=== PROBLEM STATEMENT ===
Recast everything from the line containing "Locate an element" down to the end of the items below as a numbered list, leaving out blank lines. Omit the pictures from your answer.

Dataset records:
▶

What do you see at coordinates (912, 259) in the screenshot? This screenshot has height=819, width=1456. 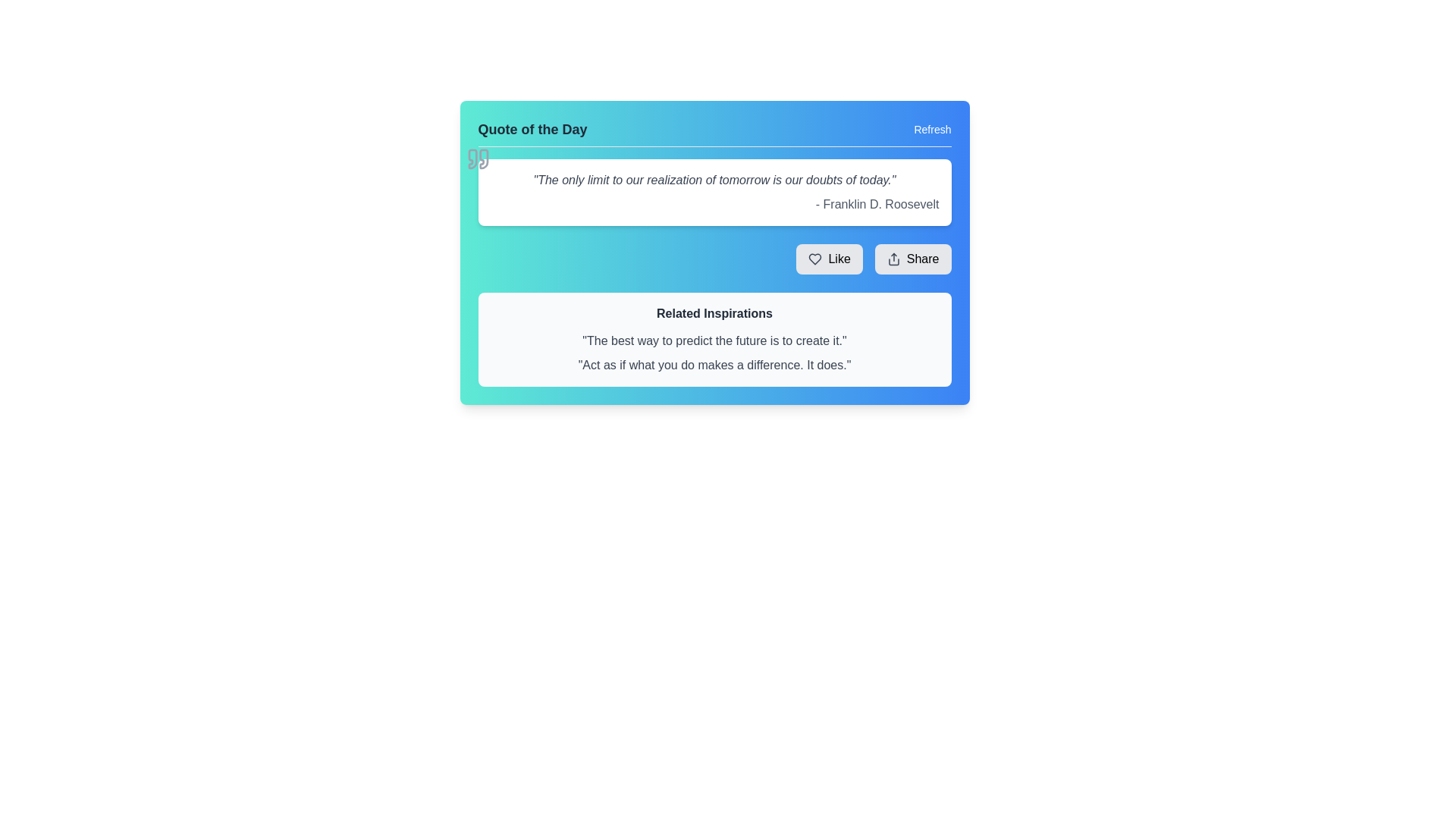 I see `the share button located in the bottom-right corner of the quote card interface, which is the second button next to the 'Like' button, to share the content` at bounding box center [912, 259].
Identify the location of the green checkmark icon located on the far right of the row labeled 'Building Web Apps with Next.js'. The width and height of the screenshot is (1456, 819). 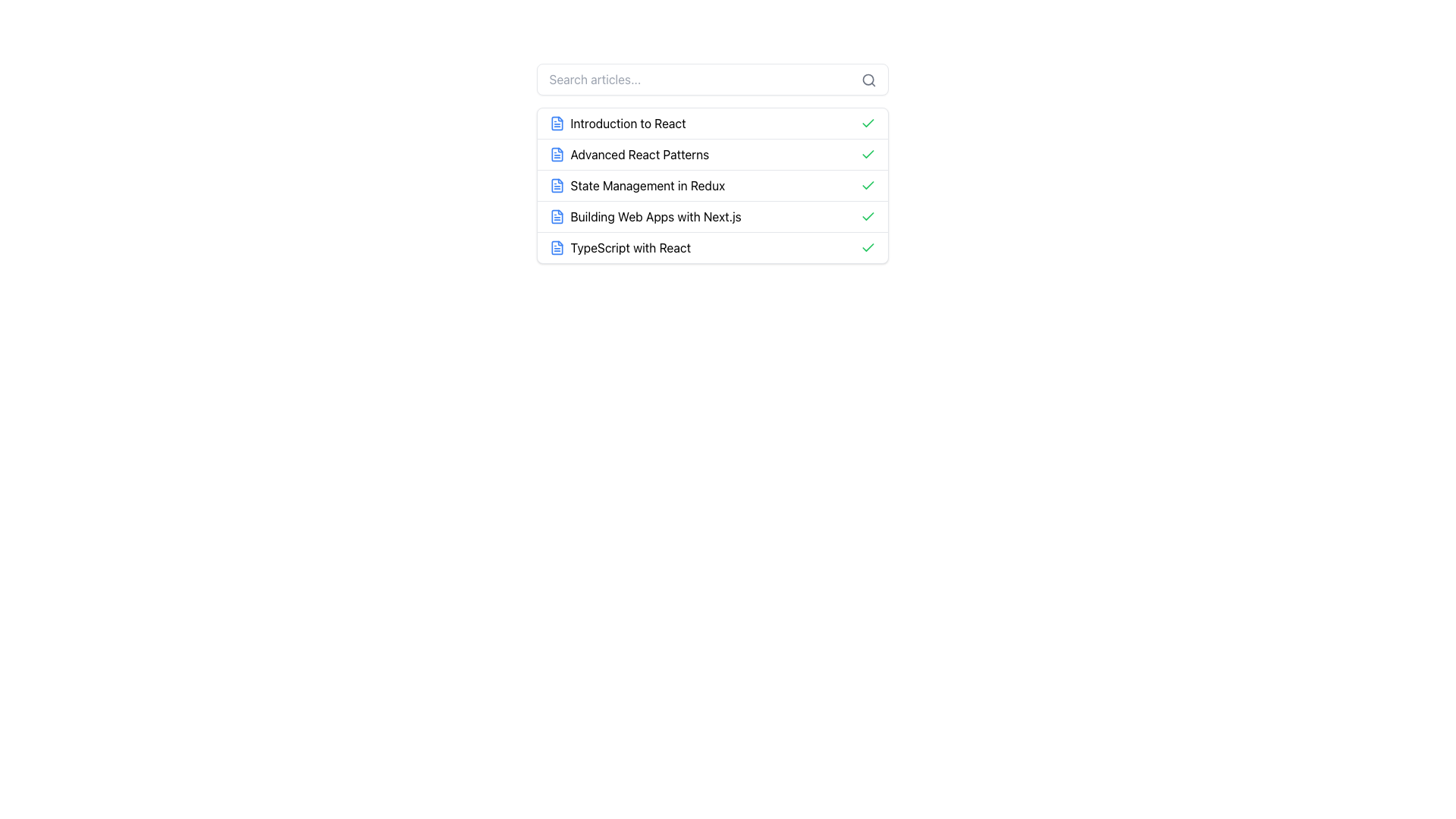
(868, 216).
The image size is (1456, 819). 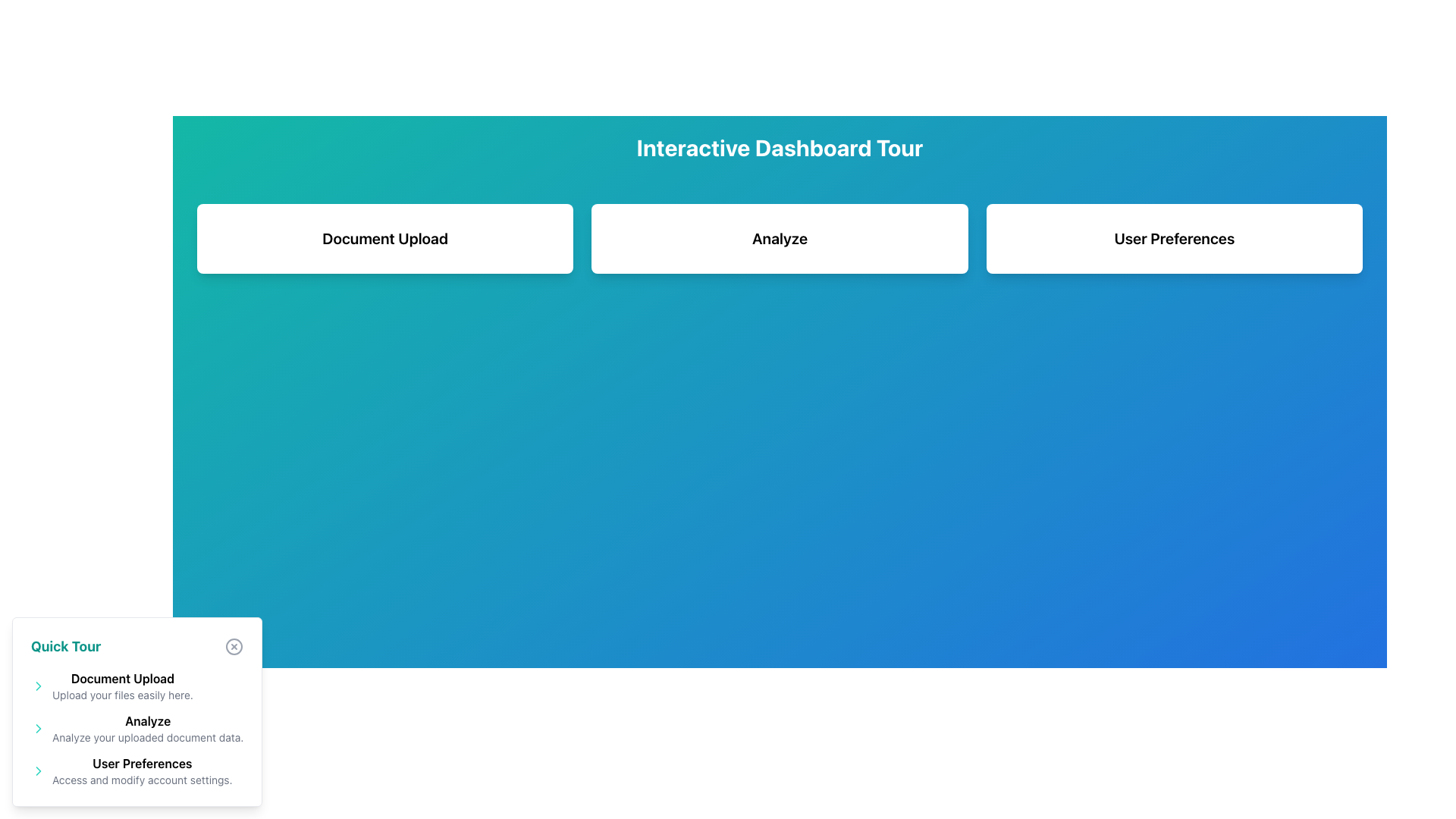 I want to click on the teal arrow-shaped SvgIcon located in the 'Quick Tour' section associated with the 'Analyze' option, so click(x=39, y=727).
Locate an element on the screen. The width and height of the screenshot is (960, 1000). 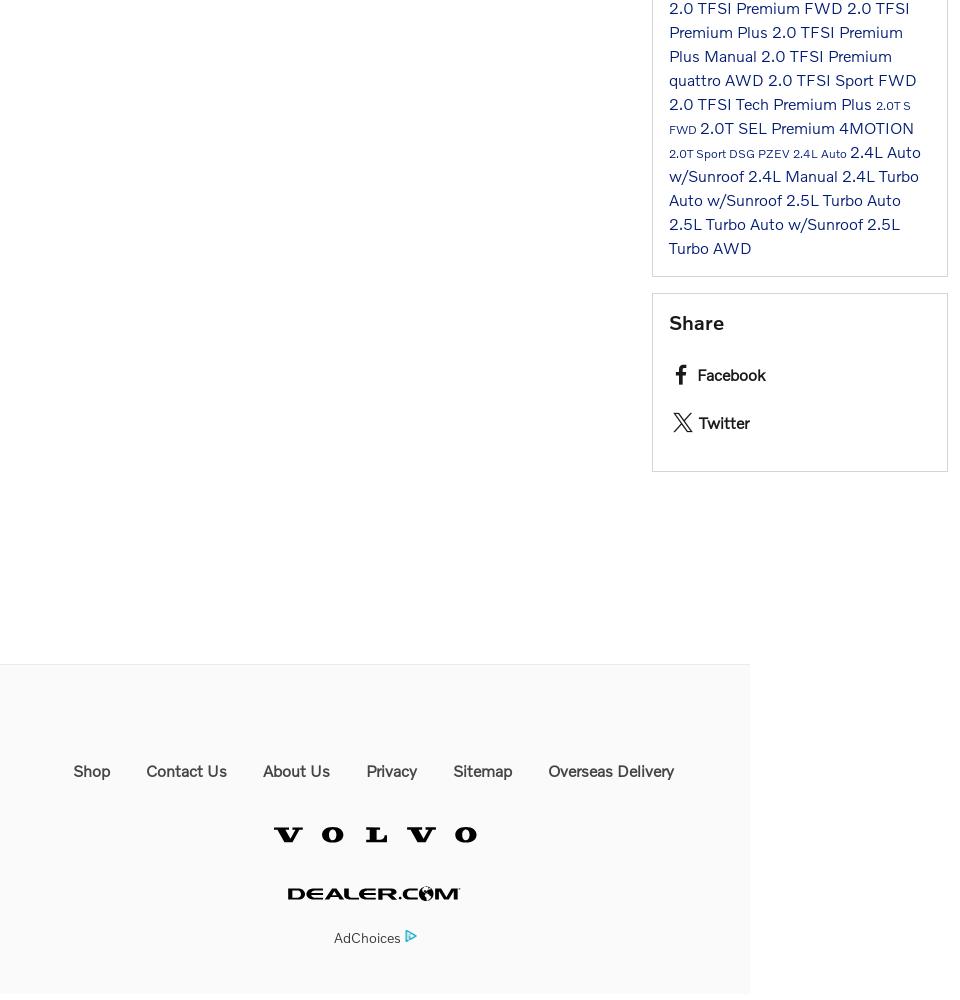
'2.0T SEL Premium 4MOTION' is located at coordinates (806, 126).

◀

=== WORKED ANSWER ===
1. Locate an element on the screen. The width and height of the screenshot is (960, 1000). 
2. '2.0T SEL Premium 4MOTION' is located at coordinates (806, 126).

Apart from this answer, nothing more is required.